New to Mortal Kombat X are stage interactions. There are spots on the stage where you can grab an item and throw it at your opponent, or hop off the wall to get out of the corner. It adds a nice bit of variety to a fight, but I never found that it made the game feel unbalanced. The end result of all of this fettering is a game that feels more fluid and natural to play.
Mortal Kombat’s trademark violence and gore is still present and accounted for in MKX. The X-Ray super moves will make your teeth hurt with how vicious they are. The Fatalities on the other hand, those walk the line between horrifying and hilarious. Cassie Cage’s Selfie Fatality for instance will first shock you, and then make you think, “No, she didn’t just do that?” And that is the case for the majority of the cast’s finishers.

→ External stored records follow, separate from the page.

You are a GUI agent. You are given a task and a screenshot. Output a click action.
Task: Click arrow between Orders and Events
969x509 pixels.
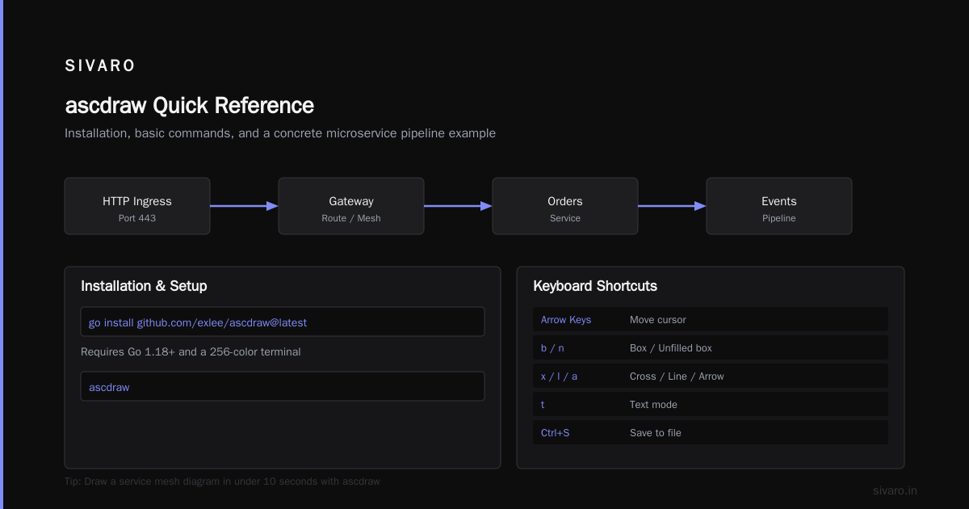coord(672,206)
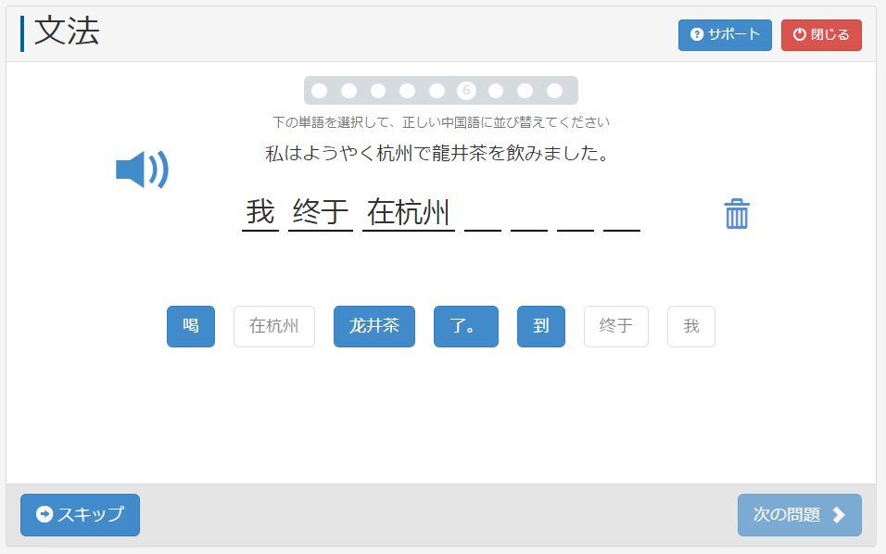Close the lesson with 閉じる button
886x554 pixels.
821,35
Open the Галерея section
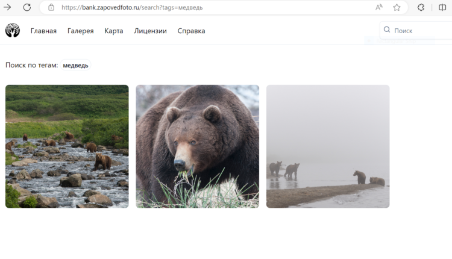Screen dimensions: 452x259 80,31
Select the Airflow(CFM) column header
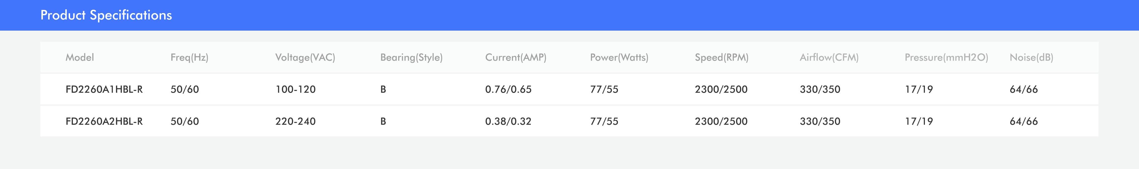1139x169 pixels. click(x=829, y=58)
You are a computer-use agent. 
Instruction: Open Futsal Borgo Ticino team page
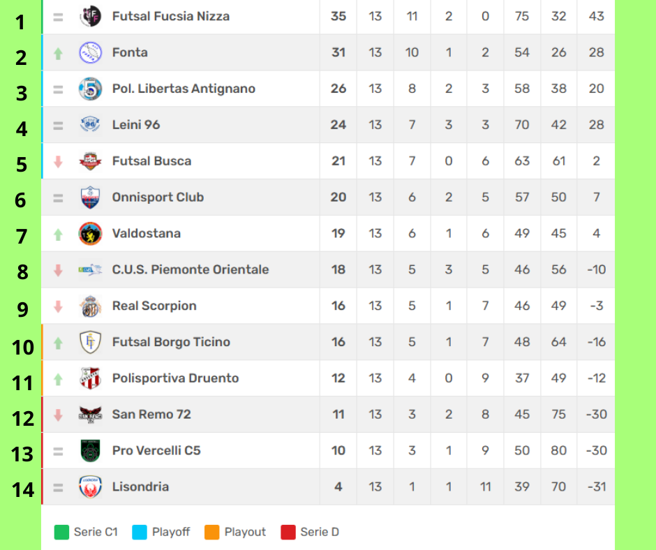point(171,342)
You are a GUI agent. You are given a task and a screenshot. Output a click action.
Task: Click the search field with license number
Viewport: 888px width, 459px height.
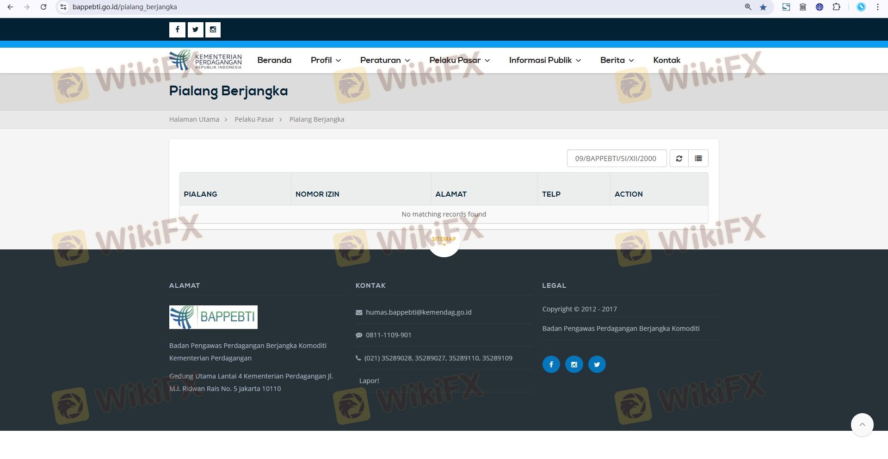(x=616, y=158)
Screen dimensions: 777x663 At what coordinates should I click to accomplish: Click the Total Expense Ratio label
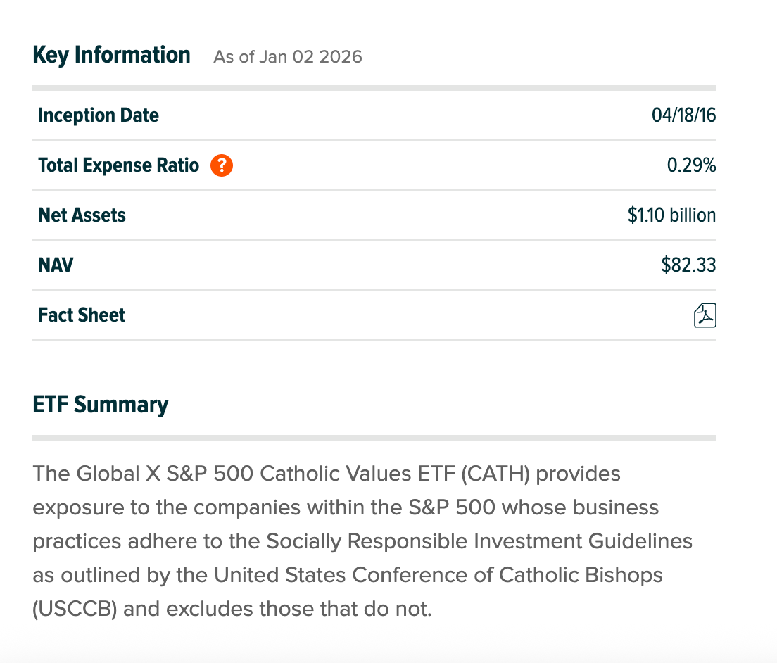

After you have been playing the game for a while though, you start to notice that the devil really is in the details. From the pre-match quips of the fighters to the way Fatalities change their camera angles from match to match. It shows that there was a lot of attention paid to every detail, even the seemingly insignificant ones.
What Makes It Worth My Time And Money?
Mortal Kombat X includes a number of new characters as well as some old favorites. Everyone on the roster has had their moveset refined and retooled. The new characters have a lot to live up to, but NetherRealm has managed a feat in creating a new generation of iconic characters. Cassie Cage, Kung Jin, Takeda will be the new faces of Mortal Kombat going forwards. They all play well with distinct fighting styles, and they have personality. It’s a difficult trick that NetherRealm managed.
My only real gripe with Mortal Kombat X is the Easy Fatality system. I am not sure why this is even in the game? You can obtain tokens via the Krypt or through a store purchase and then use those tokens to make fatalities as easy as holding RT and pressing a face button. This feels like something that someone from marketing made them put in to eek out an extra bit of revenue. It’s optional, and pointless, and just rubs me the wrong way.
That’s not enough to keep me from recommending Mortal Kombat X to any fan of fighting games. Mortal Kombat has been a series that has gone into the dumps but managed to pull itself out again. As of Mortal Kombat X, it’s back to prime form.